Für Jörg Plathner, Leiter Digitale Medien bei MairDumont, bietet Social Media vor allem die Chance, bei der Entwicklung der Produkte auch die Zielgruppe miteinzubeziehen. „Ein Haus wie MairDumont ist ein Empfehlungsbusiness. Bisher haben wir vor allem auf Experten gesetzt, die sich in einem bestimmten Gebiet gut auskennen und darauf basierend Empfehlungen ausgesprochen haben“, so Plathner. Jetzt habe der Reiseführer-Verlag die Möglichkeit, auch die Nutzer einzubeziehen und zu ermitteln, welche Orte und Sehenswürdigkeiten vor Ort besonders beliebt sind. Aufgabe des Verlags sei es, diese Nutzungsszenarien zu erfassen und auswerten – und auf diese Weise relevante Informationen zu generieren – basierend auf den Meinungen des Publikums und der Experten.
Auch wenn die auf dem Podium anwesenden Verlage hierzulande weit vorne lägen, was Social Media angehe, lägen sie im weltweiten Maßstab hinten, warnt Kommunikationsprofessor Bruysten. Die Verlage müssen aufpassen, dass ihre Inhalte nicht von großen Technologiekonzernen vereinnahmt werden. So habe IBM mit „Watson“ ein Werkzeug entwickelt, das das Potential habe, die Fachverlage zu ersetzen – indem es etwa die Fragen der Ärzte direkt im Operationssaal beantwortet und dafür auf 80% der Fachliteratur zurückgreift.
„Wir haben kaum Sorge, dass Google oder andere Dienste in unseren Workflows Fuß fassen, da wir die relevanten Inhalte im Arbeitsprozess bereitstellen“, entgegnet Hermann von Wolters Kluwer. Verlage hätten einen Wissens- oder Wettbewerbsvorteil, weil sie die Arbeitsprozesse ihrer Kunden genau kennen und Drittanbietern diese Workflow-Informationen nicht zur Verfügung stehen.

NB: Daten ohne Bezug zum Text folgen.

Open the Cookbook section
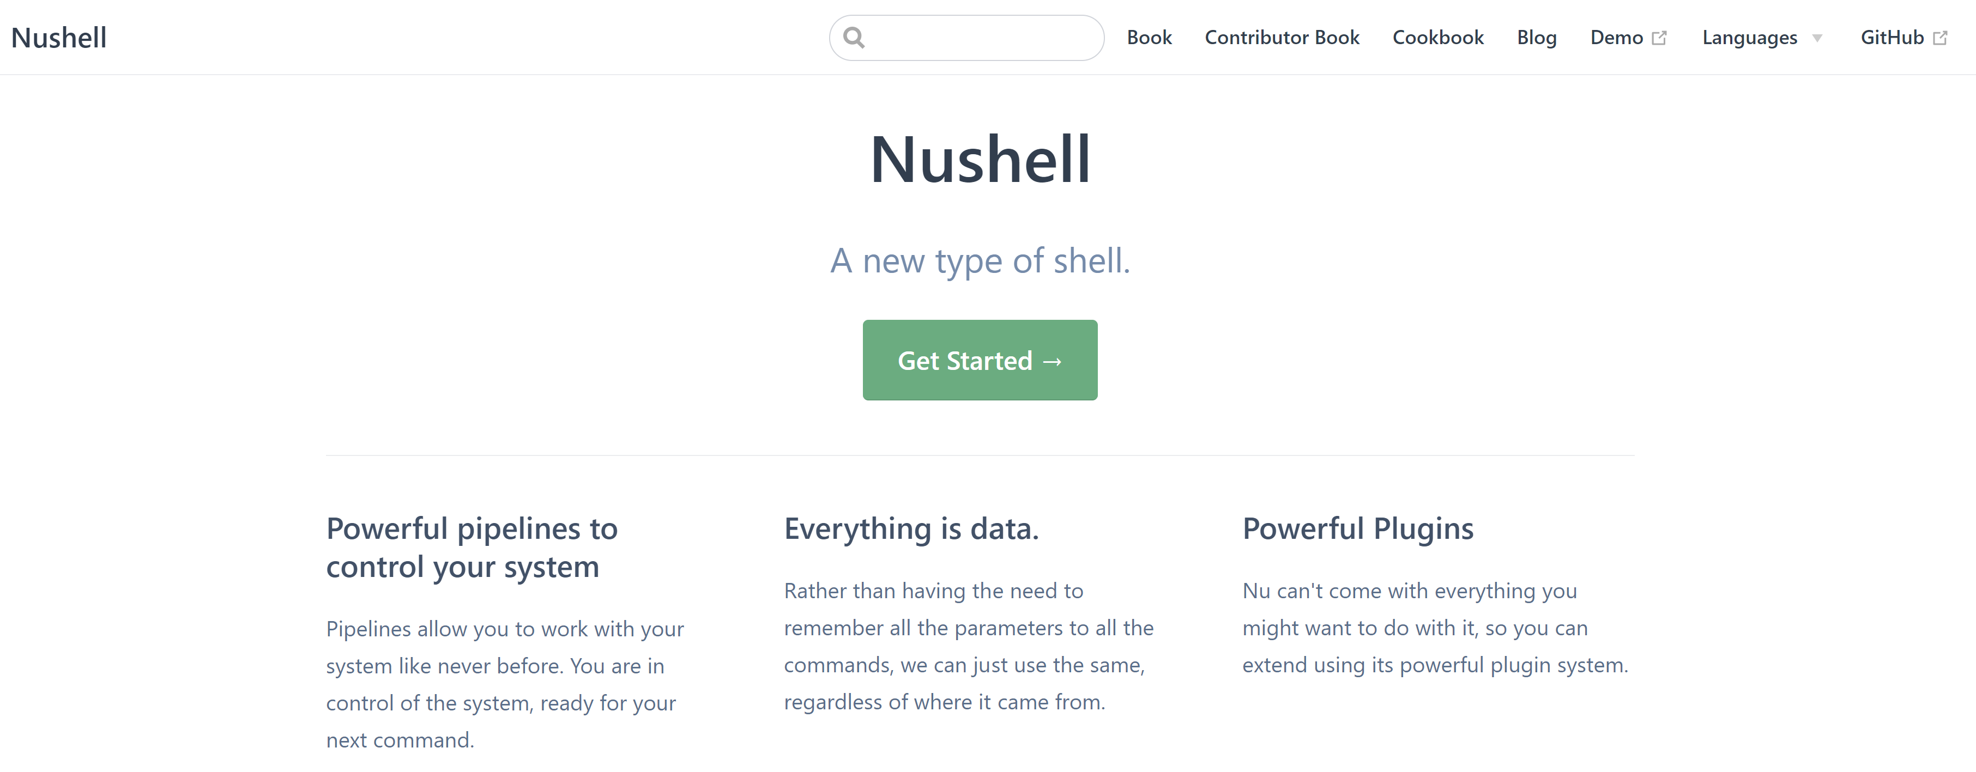Viewport: 1976px width, 772px height. 1438,37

„Wir alle haben erkannt, dass das Wettbewerbsfeld nicht mehr der Verlag von gegenüber ist. Statt in einem lokalen, stehen wir in einem globalen Wettbewerb, in den branchenfremde Betriebe in andere Bereich einbrechen“, verweist Plathner von MairDumont darauf, dass Google, der kürzlich den Reiseführerverlage Frommers gekauft hat. Die Verlage müssten ihre Strategie daran anpassen, dass ihre Wettbewerber inzwischen an ganz anderen Stellen sitzen.